In 1997, Foley bought a package of bad debt that had landed in the lap of the Federal Deposit Insurance Corp., just as he had done many times before. Among the encumbrances was a tab of nearly $500,000 attached to Warmann.
When Foley purchased the bad debt, he had never heard of Warmann, never seen Warmann's name dropped in the gossip or society columns of the St. Louis Post-Dispatch: Warmann at the opera, Warmann dancing at a charity ball, Warmann tipping glasses with patrons of the arts, Warmann dropping by a benefit for the Humane Society of Missouri, Warmann attending a St. Louis History Museum gala, Warmann dining with the late Gov. Mel Carnahan. He didn't know that Warmann's brother Gene served on the St. Louis County Police Board or that Warmann himself would be appointed to serve on the board of the St. Louis Zoo-Museum District. Foley was unaware that Warmann contributed heavily to candidates running for city, county, state and federal offices or that his generosity has helped forge longstanding alliances with influential elected officials at all levels of government.

DATASET EXTRACT
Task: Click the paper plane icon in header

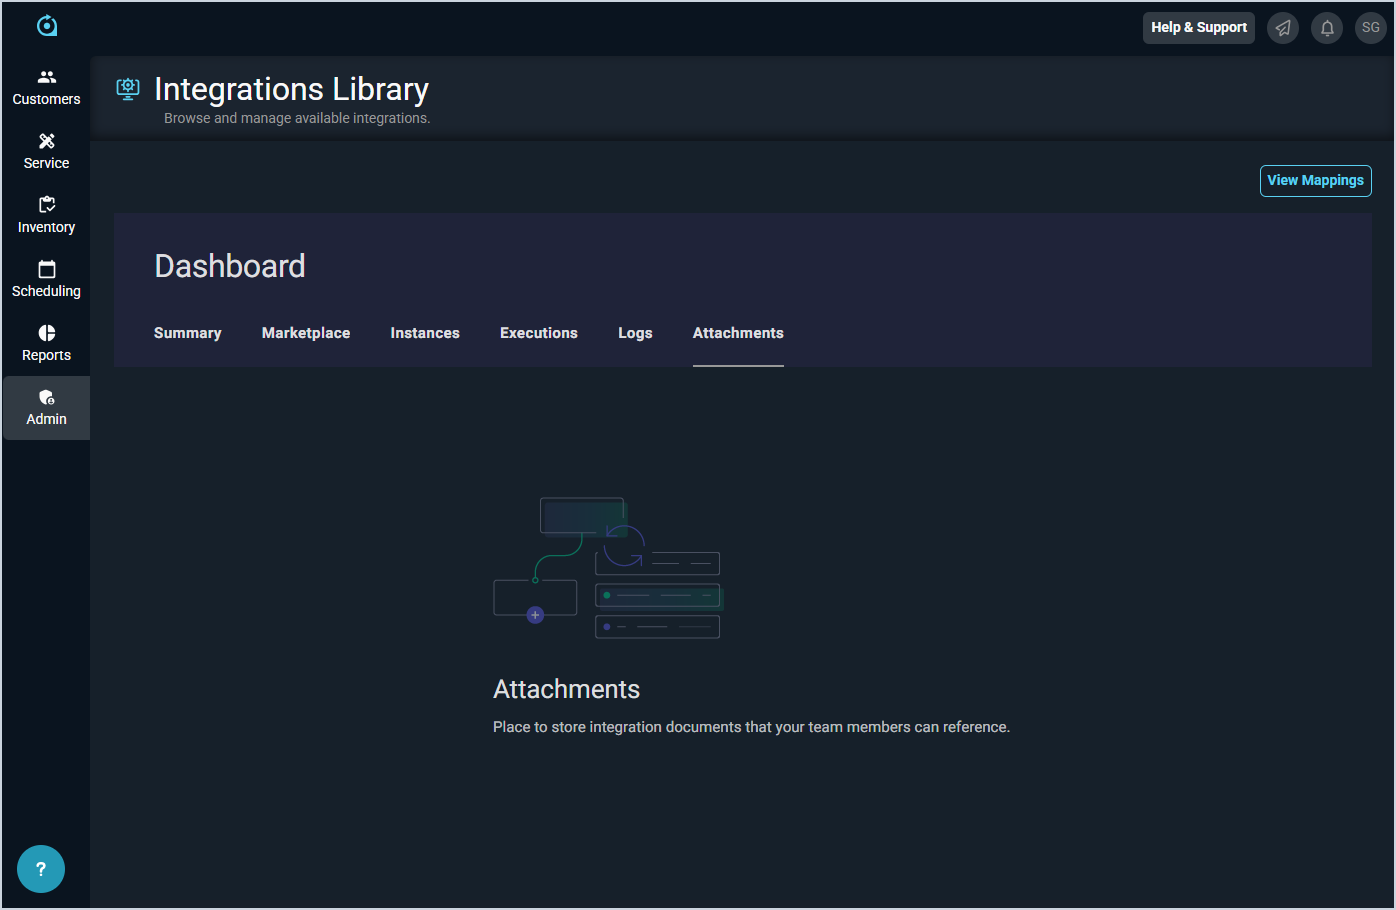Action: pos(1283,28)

...

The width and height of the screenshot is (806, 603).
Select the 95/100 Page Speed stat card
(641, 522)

EXERCISE REQUIREMENTS
Reproduce the entire text about Foley and Warmann word for word. The records have no connection to the text about Foley and Warmann.

ANSWER TO THIS PROBLEM
In 1997, Foley bought a package of bad debt that had landed in the lap of the Federal Deposit Insurance Corp., just as he had done many times before. Among the encumbrances was a tab of nearly $500,000 attached to Warmann.
When Foley purchased the bad debt, he had never heard of Warmann, never seen Warmann's name dropped in the gossip or society columns of the St. Louis Post-Dispatch: Warmann at the opera, Warmann dancing at a charity ball, Warmann tipping glasses with patrons of the arts, Warmann dropping by a benefit for the Humane Society of Missouri, Warmann attending a St. Louis History Museum gala, Warmann dining with the late Gov. Mel Carnahan. He didn't know that Warmann's brother Gene served on the St. Louis County Police Board or that Warmann himself would be appointed to serve on the board of the St. Louis Zoo-Museum District. Foley was unaware that Warmann contributed heavily to candidates running for city, county, state and federal offices or that his generosity has helped forge longstanding alliances with influential elected officials at all levels of government.